Excerpted passage:
-----

Virginia's cold, icy winter does not mean that global warming is not happening.The cold brought chilly waters and ice to large stretches of the Chesapeake Bay shoreline, with impacts to local oyster farmers as well as populations of speckled trout and other finfish. It also made some people question the validity of climate warming.

But "weather isn’t climate,” says Professor Roger Mann of the Virginia Institute of Marine Science. Mann, a member of then-Governor Tim Kaine’s 2008 Climate Change Commission, joins with other local scientists in noting that the globally averaged surface temperature during January 2014 was 1.17°F above the 20th-century average. That makes it the warmest January since 2007 and the fourth warmest on record. It is also the 347th-straight month of globally averaged surface air temperatures exceeding the 20th-century mean.

Dr. Bruce Wielicki, an atmospheric scientist with NASA’s Langley Research Center in Hampton, says we need look no further than the western U.S. to understand that the East Coast’s recent cold weather represents a short-term, regional episode rather than a long-term global trend.

“The cold we’ve seen in the eastern U.S. is tied to the dynamics of the polar vortex and the jet stream,” says Wielicki. “The vortex typically traps the cold air that forms during the months-long Arctic night, but when it breaks down as it has this year, polar air can dip into the southeast and up the East Coast.” “At the same time,” he says, “the West Coast gets really warm.”

While the eastern U.S. was cold during January and February, the western U.S. saw record heat.

Indeed, while many states east of the Mississippi River saw one of their 10 coldest Januarys last month, many western states were unusually balmy. California experienced its 2nd warmest January in 120 years of record, while Arizona had its 4th warmest January and Nevada its 7th warmest. Alaska experienced its 3rd warmest winter in 96 years of recordkeeping.

“All we’re really seeing with these patterns is the variability of weather—some of its noise in time and space,” says Wielicki. “The globe as a whole is constrained by energetics—heat in versus heat out—that’s where climate warming is very clearly going on.”

-----

Records:
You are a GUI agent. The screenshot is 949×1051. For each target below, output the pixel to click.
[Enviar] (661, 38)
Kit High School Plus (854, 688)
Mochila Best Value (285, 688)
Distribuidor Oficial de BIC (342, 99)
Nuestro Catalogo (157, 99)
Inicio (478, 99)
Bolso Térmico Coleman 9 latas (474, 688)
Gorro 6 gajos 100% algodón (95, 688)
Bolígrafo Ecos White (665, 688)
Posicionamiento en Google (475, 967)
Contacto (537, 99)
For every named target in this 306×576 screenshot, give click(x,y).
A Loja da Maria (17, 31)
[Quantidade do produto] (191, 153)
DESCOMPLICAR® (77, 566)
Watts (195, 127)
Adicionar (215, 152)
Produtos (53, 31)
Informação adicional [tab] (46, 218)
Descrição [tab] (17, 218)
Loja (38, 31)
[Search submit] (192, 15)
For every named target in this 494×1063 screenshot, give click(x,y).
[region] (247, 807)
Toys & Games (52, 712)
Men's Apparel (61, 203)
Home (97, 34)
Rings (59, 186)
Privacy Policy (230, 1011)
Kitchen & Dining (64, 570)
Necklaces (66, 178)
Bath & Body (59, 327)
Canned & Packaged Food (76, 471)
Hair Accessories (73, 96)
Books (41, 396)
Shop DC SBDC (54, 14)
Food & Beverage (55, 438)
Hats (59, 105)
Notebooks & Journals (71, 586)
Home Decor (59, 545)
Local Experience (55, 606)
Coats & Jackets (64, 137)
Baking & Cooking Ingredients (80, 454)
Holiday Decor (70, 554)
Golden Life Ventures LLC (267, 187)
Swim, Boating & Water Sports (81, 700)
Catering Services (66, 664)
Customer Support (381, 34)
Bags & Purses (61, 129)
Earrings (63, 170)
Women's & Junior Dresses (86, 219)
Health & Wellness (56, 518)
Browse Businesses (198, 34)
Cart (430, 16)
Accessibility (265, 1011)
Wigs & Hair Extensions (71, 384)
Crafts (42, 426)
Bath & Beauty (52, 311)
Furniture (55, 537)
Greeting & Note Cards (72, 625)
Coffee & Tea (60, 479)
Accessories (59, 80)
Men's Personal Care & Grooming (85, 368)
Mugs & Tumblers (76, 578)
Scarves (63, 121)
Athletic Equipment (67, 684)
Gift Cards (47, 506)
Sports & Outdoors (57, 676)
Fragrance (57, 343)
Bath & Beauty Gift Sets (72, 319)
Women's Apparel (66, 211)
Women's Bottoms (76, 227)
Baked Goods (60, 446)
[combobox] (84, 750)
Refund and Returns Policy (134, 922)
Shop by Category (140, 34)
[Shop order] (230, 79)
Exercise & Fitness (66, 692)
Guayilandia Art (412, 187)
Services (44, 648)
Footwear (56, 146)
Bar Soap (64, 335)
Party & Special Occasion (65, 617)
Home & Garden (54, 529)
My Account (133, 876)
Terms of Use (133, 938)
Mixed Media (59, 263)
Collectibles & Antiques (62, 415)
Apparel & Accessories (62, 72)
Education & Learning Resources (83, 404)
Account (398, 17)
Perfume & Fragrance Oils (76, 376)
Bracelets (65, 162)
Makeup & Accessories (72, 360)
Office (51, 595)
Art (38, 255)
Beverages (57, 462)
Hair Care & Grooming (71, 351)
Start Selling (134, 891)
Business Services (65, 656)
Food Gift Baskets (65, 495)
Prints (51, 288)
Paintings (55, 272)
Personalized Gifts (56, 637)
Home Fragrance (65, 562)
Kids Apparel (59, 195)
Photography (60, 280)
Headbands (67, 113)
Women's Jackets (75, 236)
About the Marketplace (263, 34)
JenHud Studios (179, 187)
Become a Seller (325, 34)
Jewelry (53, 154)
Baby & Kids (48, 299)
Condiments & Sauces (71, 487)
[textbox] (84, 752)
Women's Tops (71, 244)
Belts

-----

Short exercise A: Using the passage on Virginia's winter and global warming, say whether each statement agrees with it: (i) January 2014 was the warmest January on record; (ii) California had its 2nd warmest January in 120 years of record; (iii) Roger Mann served on the 2008 Climate Change Commission. For each, answer yes or no and quote the words from the passage that decide it.
Short exercise B: Pick up the passage on Virginia's winter and global warming after its final sentence and carry it forward.

Task response A:
(i) No: "That makes it the warmest January since 2007 and the fourth warmest on record."
(ii) Yes: "California experienced its 2nd warmest January in 120 years of record."
(iii) Yes: "Mann, a member of then-Governor Tim Kaine’s 2008 Climate Change Commission."

Task response B:
Polar Warmth

Unlike the seeming novelty of a chilly winter in the eastern U.S., Alaska’s recent warmth is consistent with both long-term trends and climate-models predictions. VIMS Professor Walker Smith, who has spent the past 30 years studying polar ecosystems, says that high-latitude regions are warming faster than anywhere else on Earth, with a 5° to 7°F rise in average winter temperatures in the Arctic and along the Antarctic peninsula during the last 50 years. The extent of Arctic sea ice has decreased by more than 40 percent since satellite records began in 1979, with the Arctic Ocean now projected to be ice free in summer by 2050 or sooner.

A modeling study by Smith and colleagues at Old Dominion University, scheduled for publication in next week’s issue of Geophysical Research Letters, projects that global warming will cause Antarctica’s Ross Sea—one of the few polar areas where summer sea ice cover has actually increased during the last few decades—to lose more than half its summer sea ice by 2050 and more than three quarters by 2100.

These changes, says Smith, will significantly impact marine life in what is one of the world’s most productive and unspoiled marine ecosystems, where rich blooms of phytoplankton feed krill, fish, and higher predators such as whales, penguins, and seals.

A hiatus in the new normal

Back in Virginia, Wielicki points outs that winter 2014, though chilly, is much less unusual when viewed in the long-term. “People think this is a really cold winter,” he says. “They kind of forget—we’ve gotten so used to being warmer—that if you go back and look at history it’s not actually a very cold winter at all. It’s what things used to be like in the ‘50s and ‘60s. We’re kind of losing track of what normal is.”

Wielicki attributes a recent hiatus in climate warming—global annual air temperatures have plateaued at an elevated level during the last decade or so—to a shift in the way our planet distributes the heat added by greenhouse gases. “Warming is still going on,” he says, “we have observations in the ocean and from satellites to prove that Earth is still heating. But a lot of that heat is going into the ocean, instead of Earth’s surface and atmosphere.”

A warmer ocean concerns Mann, Smith, and other scientists at VIMS, as it contributes to the sea-level rise that threatens Virginia’s coastal communities; stresses seagrass, corals, and other marine life; and will likely transform ocean food webs in rapid and unpredictable ways.

Another concern is what happens when atmospheric warming resumes and natural variability inevitably brings another unusually warm winter. “We’ll hit a period when we start warming faster than we were,” says Wielicki. “When you put natural variability on top of a long-term warming trend, what used to be a cold winter will just be a normal winter, and what used to be a mild winter will be very warm.”

Climate warming makes cold winters cool and mild winters warm.